§ **Vorgegebener Text**

/---

Inwieweit auch bei einer Einnahme von SSRI bei Bedarf eine Besserung bei Ejaculatio praecox erreicht wird, ist aufgrund der stark diskrepanten
Studienergebnisse nicht klar. Auch mit Dapoxetin, einem SSRI mit kurzer Halbwertzeit wurden statistisch signifikant verlängerte Latenzzeiten
erreicht. Die Wirksamkeit der Substanz begann mit der ersten Einnahme. Allerdings wurde maximal eine Verlängerung der IELT auf das knapp
Vierfache erzielt.
Die Ejakulation kann auch bei Männern mit einem schwergradigen Hypogonadismus oder einer Hyperprolaktinämie verzögert sein. Verschiedentlich
wurde über Medikamenten-bedingte Verzögerungen der Ejakulation berichtet. Diesbezüglich sind Alpha-Blocker und Psychopharmaka zu nennen.
Als Ursache für retrograde Ejakulation kommen in erster Linie chirurgische Eingriffe wie die Prostataresektion, Verletzungen im Bereich des Damms oder Rektums und Rückenmarkerkrankungen/-verletzungen in Betracht. Ferner können ein Diabetes mellitus und Alkoholabusus über die Auslösung von Neuropathien ursächlich sein. In seltenen Fällen führt die Einnahme von Alpha-Blockern zu retrograder Ejakulation oder es besteht eine Entzündung der ableitenden Samenwege.
Die retrograde Ejakulation gilt als harmlos. Allerdings kommt es zu Infertilität. Bei Kinderwunsch kann die Aufbereitung des Samens aus dem nach einer Ejakulation gewonnenen Urins zur In-vitro-Fertilisation herangezogen werden.
Zur Klärung der Häufigkeit und Art von Ejakulationsstörungen bei Männern unter der Einnahme von Alpha-Blockern unternahmen Hellstrom und Sikka (2006) Untersuchungen an jungen, gesunden Männern ohne Erektionsprobleme und ohne Prostatabeschwerden. Die Probanden erhielten randomisiert fünf Tage lang entweder 0,8 mg Tamsulosin, 10 mg Alfuzosin oder ein entsprechendes Plazebo. In der Tamsulosin-Gruppe wurde im Gegensatz zu der Alfuzosin- und der Plazebo-Gruppe ein deutlich reduziertes Ejakulatvolumen registriert. Dies betraf etwa 90% der Probanden, von denen sogar 35% Anejakulationen hatten [10].

\---

[Gesammelte Daten]
/---

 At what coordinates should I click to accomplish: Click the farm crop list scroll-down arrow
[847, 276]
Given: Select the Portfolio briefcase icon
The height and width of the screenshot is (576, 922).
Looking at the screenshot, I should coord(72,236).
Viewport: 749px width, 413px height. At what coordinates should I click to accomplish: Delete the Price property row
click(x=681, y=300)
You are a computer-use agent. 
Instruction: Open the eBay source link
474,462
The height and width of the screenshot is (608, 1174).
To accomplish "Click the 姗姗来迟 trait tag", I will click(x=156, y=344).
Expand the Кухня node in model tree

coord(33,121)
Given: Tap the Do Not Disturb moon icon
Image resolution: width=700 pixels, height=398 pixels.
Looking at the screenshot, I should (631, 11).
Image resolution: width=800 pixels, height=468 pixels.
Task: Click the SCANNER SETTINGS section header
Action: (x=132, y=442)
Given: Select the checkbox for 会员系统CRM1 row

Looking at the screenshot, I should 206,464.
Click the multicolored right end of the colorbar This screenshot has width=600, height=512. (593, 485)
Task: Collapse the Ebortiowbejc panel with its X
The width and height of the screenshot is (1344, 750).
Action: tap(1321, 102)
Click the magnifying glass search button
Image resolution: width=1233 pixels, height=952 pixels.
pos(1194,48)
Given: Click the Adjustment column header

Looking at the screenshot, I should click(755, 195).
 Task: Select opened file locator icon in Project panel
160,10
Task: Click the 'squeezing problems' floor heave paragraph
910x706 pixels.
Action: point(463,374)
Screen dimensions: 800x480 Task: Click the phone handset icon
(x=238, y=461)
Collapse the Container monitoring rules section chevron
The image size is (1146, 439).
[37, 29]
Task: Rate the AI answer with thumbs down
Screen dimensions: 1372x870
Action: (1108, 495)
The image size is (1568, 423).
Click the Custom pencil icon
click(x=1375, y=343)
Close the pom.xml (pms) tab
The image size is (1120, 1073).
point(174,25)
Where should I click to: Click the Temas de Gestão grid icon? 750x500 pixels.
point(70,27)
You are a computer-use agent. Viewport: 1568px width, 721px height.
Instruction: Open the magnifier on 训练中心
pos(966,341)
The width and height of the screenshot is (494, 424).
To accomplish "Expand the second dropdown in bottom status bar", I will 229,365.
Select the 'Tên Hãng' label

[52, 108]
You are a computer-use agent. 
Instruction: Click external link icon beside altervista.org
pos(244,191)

\---

§ **Zu erledigen**
[1] Können Sie im Text über Ejakulationsstörungen die Passage von „Zur Klärung der“ bis „Anejakulationen hatten [10].“ wiedergeben und darin „fünf“ gegen „sieben“ tauschen?
[2] Welche Wirkstoffe nennt der Text über Ejakulationsstörungen namentlich?
[3] Wie geht der Text über Ejakulationsstörungen nach seinem letzten Satz weiter? Führen Sie ihn von dort aus fort.

§ **Lösungen**
[1]
Zur Klärung der Häufigkeit und Art von Ejakulationsstörungen bei Männern unter der Einnahme von Alpha-Blockern unternahmen Hellstrom und Sikka (2006) Untersuchungen an jungen, gesunden Männern ohne Erektionsprobleme und ohne Prostatabeschwerden. Die Probanden erhielten randomisiert sieben Tage lang entweder 0,8 mg Tamsulosin, 10 mg Alfuzosin oder ein entsprechendes Plazebo. In der Tamsulosin-Gruppe wurde im Gegensatz zu der Alfuzosin- und der Plazebo-Gruppe ein deutlich reduziertes Ejakulatvolumen registriert. Dies betraf etwa 90% der Probanden, von denen sogar 35% Anejakulationen hatten [10].

[2] Dapoxetin, Tamsulosin, Alfuzosin

[3]
Bemerkenwert bei der Studie von Hellstrom und Sikka (2006) war, dass die Suche nach Spermien im postejakulatorischen Urin keine signifikanten Unterschiede zwischen den drei Gruppen lieferte. Das widerspricht der Annahme, dass Alpha-Blocker wie insbesondere Tamsulosin durch einen relaxierenden Effekt an der glatten Muskulatur des Blasenhalses deren Schließfähigkeit herabsetzt und so retrograde Ejakulationen begünstigt. Allerdings ließe sich damit der hohe Anteil an Männern mit Ejakulationsstörungen, die Tamsulosin einnehmen, gegenüber jenen, die einen anderen Alpha-Blocker anwenden (<1%), auch nicht erklären. Das Bindungsprofil verschiedener Alpha-Blocker an alpha1-adrenerge Rezeptoren ist weitgehend identisch, so dass durch Alpha-Blocker hervorgerufene Ejakulationsstörungen offenbar auf periphere oder zentrale nervale Mechanismen zurückzuführen sind.
Hisasue S, et al. (2006) kamen bei einer Untersuchung von Ejakulations störungen insbesondere unter Tamsulosin-Einnahme zu dem Ergebnis, dass
offenbar eine verminderte Kontraktilität der Samenbläschen zu einem signifikant verringerten Ejakulatvolumen führen kann [11].